### YOUR OBJECTIVE
Copy each of the following rows word for word, leaving every line as it is.

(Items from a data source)
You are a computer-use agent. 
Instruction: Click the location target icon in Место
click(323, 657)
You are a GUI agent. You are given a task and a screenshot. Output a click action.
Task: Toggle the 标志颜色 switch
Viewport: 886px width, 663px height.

### THE REPLY
You are a computer-use agent. 
Instruction: Click the location target icon in Место
click(323, 657)
You are a GUI agent. You are given a task and a screenshot. Output a click action.
Task: Toggle the 标志颜色 switch
Viewport: 886px width, 663px height.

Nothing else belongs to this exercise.